Collaborative Evolutionary Reinforcement Learning

Authors: Shauharda Khadka, Somdeb Majumdar, Tarek Nassar, Zach Dwiel, Evren Tumer, Santiago Miret, Yinyin Liu, Kagan Tumer

ICML 2019 | Conference PDF | Archive PDF | Plain Text | LLM Run Details

Reproducibility Variable Result LLM Response
Research Type Experimental Experiments in a range of continuous control benchmarks demonstrate that the emergent learner significantly outperforms its composite learners while remaining overall more sample-efficient notably solving the Mujoco Humanoid benchmark where all of its composite learners (TD3) fail entirely in isolation.

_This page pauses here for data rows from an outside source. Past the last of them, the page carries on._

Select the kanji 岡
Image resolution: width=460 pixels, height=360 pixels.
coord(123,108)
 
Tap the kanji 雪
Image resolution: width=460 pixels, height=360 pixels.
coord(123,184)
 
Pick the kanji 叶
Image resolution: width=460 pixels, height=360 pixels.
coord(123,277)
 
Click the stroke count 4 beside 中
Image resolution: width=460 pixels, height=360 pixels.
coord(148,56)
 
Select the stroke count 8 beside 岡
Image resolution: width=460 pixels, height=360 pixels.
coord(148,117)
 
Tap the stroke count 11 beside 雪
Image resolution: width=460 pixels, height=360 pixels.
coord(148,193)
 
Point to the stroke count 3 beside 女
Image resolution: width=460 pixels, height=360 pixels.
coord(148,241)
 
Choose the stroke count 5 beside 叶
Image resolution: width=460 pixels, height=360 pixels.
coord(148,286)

Domain: CERL is evaluated on 5 continuous control tasks on Mujoco (Todorov et al., 2012).
Researcher Affiliation Collaboration 1Intel AI Lab 2Collaborative Robotics and Intelligent Systems Institute, Oregon State University. Correspondence to: Shauharda Khadka <shauharda.khadka@intel.com>, Somdeb Majumdar <somdeb.majumdar@intel.com>.
Pseudocode Yes Algorithm 2, 3 and 4 provide a detailed pseudo-code of the CERL algorithm using a portfolio of TD3 learners.
Open Source Code Yes Additionally, our source code 1 is available online. [1github.com/intelai/cerl]
Open Datasets Yes Domain: CERL is evaluated on 5 continuous control tasks on Mujoco (Todorov et al., 2012). These benchmarks are used widely in the field (Khadka & Tumer, 2018; Such et al., 2017; Schulman et al., 2017) and are hosted on Open AI gym (Brockman et al., 2016).
Dataset Splits No The paper does not provide specific train/validation/test dataset split information (percentages, sample counts, or citations to predefined splits) needed to reproduce the data partitioning for evaluation. While it mentions TD3's use of target networks for stability, this is not a dataset validation split.
Hardware Specification No The paper does not provide specific hardware details (exact GPU/CPU models, processor types, or memory amounts) used for running its experiments. It only mentions GPUs and CPUs in general terms for parallelization.
Software Dependencies No The paper mentions software like "Open AI gym" and "Mujoco" but does not provide specific version numbers for these or any other key software components or libraries.
Experiment Setup Yes The 4 TD3 learners are identical with each other apart from their discount rates which are 0.9, 0.99, 0.997, and 0.9995. The computational budget of b workers was set to 10 to match the evolutionary population size. The UCB exploration coefficient was set to 0.9.